How to Sell a $250,000 Diamond Ring

You know how when you want to sound professional on the phone, you do that thing where you clear your throat, steady your voice, and then inevitably start talking THREE OCTAVES HIGHER in that sickening sweet, Southern-Belle-esque manner, almost as if you were speaking to a priest, or maybe the sheriff, all while using words like “extrapolated” and “decisive” and pacing around your living room hoping they have no idea you actually just had wine and DOES HAVING WINE IN THE MIDDLE OF THE DAY MAKE YOU A BAD PERSON? (For the record it definitely does and I am living proof.)

Yeah. That voice. That voice is the reason I almost laughed my literal ass off yesterday.

You see, it all started with this ring.

I saw that ring on Tiffany’s, and who wouldn’t want that ring? That’s the kind of ring for people trying to detract from how large their wrists have gotten, which is precisely the kind of person I am.

I do all sorts of things with this ring. I screenshot it. I print it out. I upload it into Evernote. I doodle hearts around it. And that’s when an evil plan formed.

Me: I have oneeee more thing to add to your to-do list.
Jess: Sure!
Me: It’s kind of a…weird request.
Jess: No problem!
Me: Will you call Tiffany’s and inquire about the cost of this ring?!?!?!
Jess: Uh…
Jess: Uh….
Jess: Uh……Sure! (Because Jess is the kind of person who is never ever disagreeable even when people like me ask her to do ludicrous things like this.)

And so we laugh and I go about my day thinking nothing more of it, and Jess goes about hers, until later on, when I suddenly see a stream of capital letters and exclamation points come into the screen.

We get on video, where Jess proceeds to laugh hysterically as she tells me how she used her most professional voice of all her professional voices—relaying an exact play-by-play of what was said, and how she basically sounded like Violet from Downton Abbey, the imagery of which really made it all worthwhile. All I know is that the words “what kind of an investment are we speaking of?” and “a minimum of $250,000” were uttered, at which point I break down into tears of laughter imagining Jess on the phone with TIFFANY’S NEW YORK INQUIRING ABOUT A ONE-OF-A-KIND $250,000 BLUE BOOK COLLECTION DIAMOND RING—the only one of its kind in the world—sweating through her armpits and surely wanting to murder me.

But, you know, I had my reasons. Not because I was considering putting a house on my finger, but because I had read this article about whether a Tiffany’s diamond was any more inherently valuable than a Costco diamond—and turns out, not always. Carat for carat, the diamonds they looked at were, all things considered, the same. So, why such a significant price difference?

The answer was already one I knew: Because brand is selling power.

The Tiffany’s brand is what creates the additional value—not merely the product itself.

How?

Because when you’re wearing Tiffany’s, you’re never just wearing jewelry. You’re wearing a feeling. You’re wearing pride. Sophistication. Class. Poise. You’re wearing worldliness. Elegance. Savior vivre. And maybe a little sex.

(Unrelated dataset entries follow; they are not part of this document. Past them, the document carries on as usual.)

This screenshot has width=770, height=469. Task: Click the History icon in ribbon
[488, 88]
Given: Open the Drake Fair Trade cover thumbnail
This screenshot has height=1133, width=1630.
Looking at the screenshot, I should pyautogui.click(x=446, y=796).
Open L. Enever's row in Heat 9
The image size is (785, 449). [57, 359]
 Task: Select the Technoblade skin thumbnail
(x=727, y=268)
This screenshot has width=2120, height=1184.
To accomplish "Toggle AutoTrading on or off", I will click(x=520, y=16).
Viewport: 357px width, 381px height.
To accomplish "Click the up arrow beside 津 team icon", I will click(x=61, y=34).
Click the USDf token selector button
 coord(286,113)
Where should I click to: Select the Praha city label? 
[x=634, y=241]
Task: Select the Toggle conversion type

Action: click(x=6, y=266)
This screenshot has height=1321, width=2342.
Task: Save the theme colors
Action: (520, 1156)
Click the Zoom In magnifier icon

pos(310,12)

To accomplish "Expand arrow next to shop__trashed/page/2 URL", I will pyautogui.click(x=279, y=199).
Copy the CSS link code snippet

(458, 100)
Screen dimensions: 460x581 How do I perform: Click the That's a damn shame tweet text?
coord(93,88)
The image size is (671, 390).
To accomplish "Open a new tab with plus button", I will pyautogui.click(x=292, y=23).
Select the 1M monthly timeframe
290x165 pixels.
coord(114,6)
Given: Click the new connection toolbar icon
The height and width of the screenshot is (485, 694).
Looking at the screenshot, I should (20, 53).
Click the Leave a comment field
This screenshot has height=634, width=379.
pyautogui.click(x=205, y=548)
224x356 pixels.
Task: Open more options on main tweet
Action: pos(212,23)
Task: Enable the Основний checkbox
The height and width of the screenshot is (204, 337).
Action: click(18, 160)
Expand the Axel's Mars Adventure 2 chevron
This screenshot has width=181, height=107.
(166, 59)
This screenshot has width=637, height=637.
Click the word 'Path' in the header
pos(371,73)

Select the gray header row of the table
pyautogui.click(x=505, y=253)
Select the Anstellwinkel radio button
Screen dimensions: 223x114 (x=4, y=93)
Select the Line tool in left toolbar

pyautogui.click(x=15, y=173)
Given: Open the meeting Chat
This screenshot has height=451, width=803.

And that is what people who buy from Tiffany’s are paying for.

A chance to reinforce the story they so desperately hope to be true about themselves, to themselves.

A chance to wear a feeling.

And a chance to belong to an exclusive *mental* world that the Tiffany’s brand has created, one blue box—and $250,000 ring—at a time.

Because when nothing about buying is rational, the way you sell doesn’t have to be, either.

Turns out, a person's feelings about your product are your product.

…Sometimes more than the product itself.